Dataset records

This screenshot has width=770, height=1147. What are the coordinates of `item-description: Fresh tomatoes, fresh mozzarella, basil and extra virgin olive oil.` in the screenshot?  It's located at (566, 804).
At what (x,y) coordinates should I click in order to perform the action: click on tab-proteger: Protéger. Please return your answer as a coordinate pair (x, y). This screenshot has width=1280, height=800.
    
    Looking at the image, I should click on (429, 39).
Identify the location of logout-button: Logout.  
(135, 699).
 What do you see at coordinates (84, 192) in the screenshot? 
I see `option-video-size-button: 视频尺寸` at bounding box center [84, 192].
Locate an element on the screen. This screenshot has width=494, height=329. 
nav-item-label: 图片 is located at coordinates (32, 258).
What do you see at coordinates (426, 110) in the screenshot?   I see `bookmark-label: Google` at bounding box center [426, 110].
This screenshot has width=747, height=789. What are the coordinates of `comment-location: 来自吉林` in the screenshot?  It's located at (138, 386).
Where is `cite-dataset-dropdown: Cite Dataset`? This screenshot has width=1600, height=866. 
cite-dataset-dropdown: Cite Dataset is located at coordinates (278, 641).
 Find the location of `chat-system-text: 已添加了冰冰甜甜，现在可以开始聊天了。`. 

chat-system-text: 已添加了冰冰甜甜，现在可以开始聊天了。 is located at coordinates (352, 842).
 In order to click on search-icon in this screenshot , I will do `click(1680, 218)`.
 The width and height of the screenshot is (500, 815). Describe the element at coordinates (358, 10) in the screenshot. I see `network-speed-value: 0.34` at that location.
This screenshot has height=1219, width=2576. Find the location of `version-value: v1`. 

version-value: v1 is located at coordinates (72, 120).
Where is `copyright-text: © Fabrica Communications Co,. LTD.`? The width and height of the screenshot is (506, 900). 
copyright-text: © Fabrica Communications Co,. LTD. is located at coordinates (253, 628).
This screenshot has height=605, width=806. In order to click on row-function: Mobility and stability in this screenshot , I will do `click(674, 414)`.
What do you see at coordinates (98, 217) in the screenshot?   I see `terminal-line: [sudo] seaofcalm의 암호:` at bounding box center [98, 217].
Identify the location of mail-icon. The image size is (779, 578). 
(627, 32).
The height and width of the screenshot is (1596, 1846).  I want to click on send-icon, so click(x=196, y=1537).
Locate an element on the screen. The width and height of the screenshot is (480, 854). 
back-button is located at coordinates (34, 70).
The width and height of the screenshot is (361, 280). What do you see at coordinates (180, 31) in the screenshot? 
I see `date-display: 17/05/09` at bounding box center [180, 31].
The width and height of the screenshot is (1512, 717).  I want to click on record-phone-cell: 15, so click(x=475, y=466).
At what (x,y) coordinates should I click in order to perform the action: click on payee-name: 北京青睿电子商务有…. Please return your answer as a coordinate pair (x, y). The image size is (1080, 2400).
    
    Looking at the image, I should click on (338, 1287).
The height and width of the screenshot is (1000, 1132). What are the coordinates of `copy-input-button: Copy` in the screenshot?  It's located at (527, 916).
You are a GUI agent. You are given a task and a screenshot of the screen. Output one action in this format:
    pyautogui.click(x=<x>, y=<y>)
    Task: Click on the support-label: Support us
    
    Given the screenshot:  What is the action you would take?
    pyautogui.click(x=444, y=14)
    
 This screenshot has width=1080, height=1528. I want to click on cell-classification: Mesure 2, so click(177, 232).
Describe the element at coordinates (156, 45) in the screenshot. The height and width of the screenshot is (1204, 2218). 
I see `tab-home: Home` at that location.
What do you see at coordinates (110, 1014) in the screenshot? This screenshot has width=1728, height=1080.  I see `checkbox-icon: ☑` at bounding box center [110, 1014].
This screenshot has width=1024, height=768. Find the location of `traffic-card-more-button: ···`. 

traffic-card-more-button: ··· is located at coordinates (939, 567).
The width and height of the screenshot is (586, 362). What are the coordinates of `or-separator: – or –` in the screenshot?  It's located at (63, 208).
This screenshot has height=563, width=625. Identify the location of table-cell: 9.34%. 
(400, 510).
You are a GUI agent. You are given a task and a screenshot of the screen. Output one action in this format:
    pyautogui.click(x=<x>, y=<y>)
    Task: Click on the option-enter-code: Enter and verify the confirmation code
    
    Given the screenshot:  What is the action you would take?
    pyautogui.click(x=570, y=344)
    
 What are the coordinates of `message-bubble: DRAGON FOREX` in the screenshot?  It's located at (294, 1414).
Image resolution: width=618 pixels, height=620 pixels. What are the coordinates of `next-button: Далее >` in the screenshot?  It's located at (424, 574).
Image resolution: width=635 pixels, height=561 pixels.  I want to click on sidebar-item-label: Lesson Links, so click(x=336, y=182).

Instructions to follow
Rewrite all the records, putting "Screen size" wherever "Image resolution" appears and leaving everything else unchanged.

Problem solution
This screenshot has width=770, height=1147. What are the coordinates of `item-description: Fresh tomatoes, fresh mozzarella, basil and extra virgin olive oil.` in the screenshot?  It's located at (566, 804).
At what (x,y) coordinates should I click in order to perform the action: click on tab-proteger: Protéger. Please return your answer as a coordinate pair (x, y). This screenshot has width=1280, height=800.
    
    Looking at the image, I should click on (429, 39).
Identify the location of logout-button: Logout.  
(135, 699).
 What do you see at coordinates (84, 192) in the screenshot? 
I see `option-video-size-button: 视频尺寸` at bounding box center [84, 192].
Locate an element on the screen. This screenshot has width=494, height=329. 
nav-item-label: 图片 is located at coordinates (32, 258).
What do you see at coordinates (426, 110) in the screenshot?   I see `bookmark-label: Google` at bounding box center [426, 110].
This screenshot has width=747, height=789. What are the coordinates of `comment-location: 来自吉林` in the screenshot?  It's located at (138, 386).
Where is `cite-dataset-dropdown: Cite Dataset`? This screenshot has width=1600, height=866. 
cite-dataset-dropdown: Cite Dataset is located at coordinates (278, 641).
 Find the location of `chat-system-text: 已添加了冰冰甜甜，现在可以开始聊天了。`. 

chat-system-text: 已添加了冰冰甜甜，现在可以开始聊天了。 is located at coordinates (352, 842).
 In order to click on search-icon in this screenshot , I will do `click(1680, 218)`.
 The width and height of the screenshot is (500, 815). Describe the element at coordinates (358, 10) in the screenshot. I see `network-speed-value: 0.34` at that location.
This screenshot has height=1219, width=2576. Find the location of `version-value: v1`. 

version-value: v1 is located at coordinates (72, 120).
Where is `copyright-text: © Fabrica Communications Co,. LTD.`? The width and height of the screenshot is (506, 900). 
copyright-text: © Fabrica Communications Co,. LTD. is located at coordinates (253, 628).
This screenshot has height=605, width=806. In order to click on row-function: Mobility and stability in this screenshot , I will do `click(674, 414)`.
What do you see at coordinates (98, 217) in the screenshot?   I see `terminal-line: [sudo] seaofcalm의 암호:` at bounding box center [98, 217].
Identify the location of mail-icon. The image size is (779, 578). 
(627, 32).
The height and width of the screenshot is (1596, 1846).  I want to click on send-icon, so click(x=196, y=1537).
Locate an element on the screen. The width and height of the screenshot is (480, 854). 
back-button is located at coordinates (34, 70).
The width and height of the screenshot is (361, 280). What do you see at coordinates (180, 31) in the screenshot? 
I see `date-display: 17/05/09` at bounding box center [180, 31].
The width and height of the screenshot is (1512, 717).  I want to click on record-phone-cell: 15, so click(x=475, y=466).
At what (x,y) coordinates should I click in order to perform the action: click on payee-name: 北京青睿电子商务有…. Please return your answer as a coordinate pair (x, y). The image size is (1080, 2400).
    
    Looking at the image, I should click on (338, 1287).
The height and width of the screenshot is (1000, 1132). What are the coordinates of `copy-input-button: Copy` in the screenshot?  It's located at (527, 916).
You are a GUI agent. You are given a task and a screenshot of the screen. Output one action in this format:
    pyautogui.click(x=<x>, y=<y>)
    Task: Click on the support-label: Support us
    
    Given the screenshot:  What is the action you would take?
    pyautogui.click(x=444, y=14)
    
 This screenshot has width=1080, height=1528. I want to click on cell-classification: Mesure 2, so click(177, 232).
Describe the element at coordinates (156, 45) in the screenshot. The height and width of the screenshot is (1204, 2218). 
I see `tab-home: Home` at that location.
What do you see at coordinates (110, 1014) in the screenshot? This screenshot has width=1728, height=1080.  I see `checkbox-icon: ☑` at bounding box center [110, 1014].
This screenshot has width=1024, height=768. Find the location of `traffic-card-more-button: ···`. 

traffic-card-more-button: ··· is located at coordinates (939, 567).
The width and height of the screenshot is (586, 362). What are the coordinates of `or-separator: – or –` in the screenshot?  It's located at (63, 208).
This screenshot has height=563, width=625. Identify the location of table-cell: 9.34%. 
(400, 510).
You are a GUI agent. You are given a task and a screenshot of the screen. Output one action in this format:
    pyautogui.click(x=<x>, y=<y>)
    Task: Click on the option-enter-code: Enter and verify the confirmation code
    
    Given the screenshot:  What is the action you would take?
    pyautogui.click(x=570, y=344)
    
 What are the coordinates of `message-bubble: DRAGON FOREX` in the screenshot?  It's located at (294, 1414).
Screen size: width=618 pixels, height=620 pixels. What are the coordinates of `next-button: Далее >` in the screenshot?  It's located at (424, 574).
Screen size: width=635 pixels, height=561 pixels.  I want to click on sidebar-item-label: Lesson Links, so click(x=336, y=182).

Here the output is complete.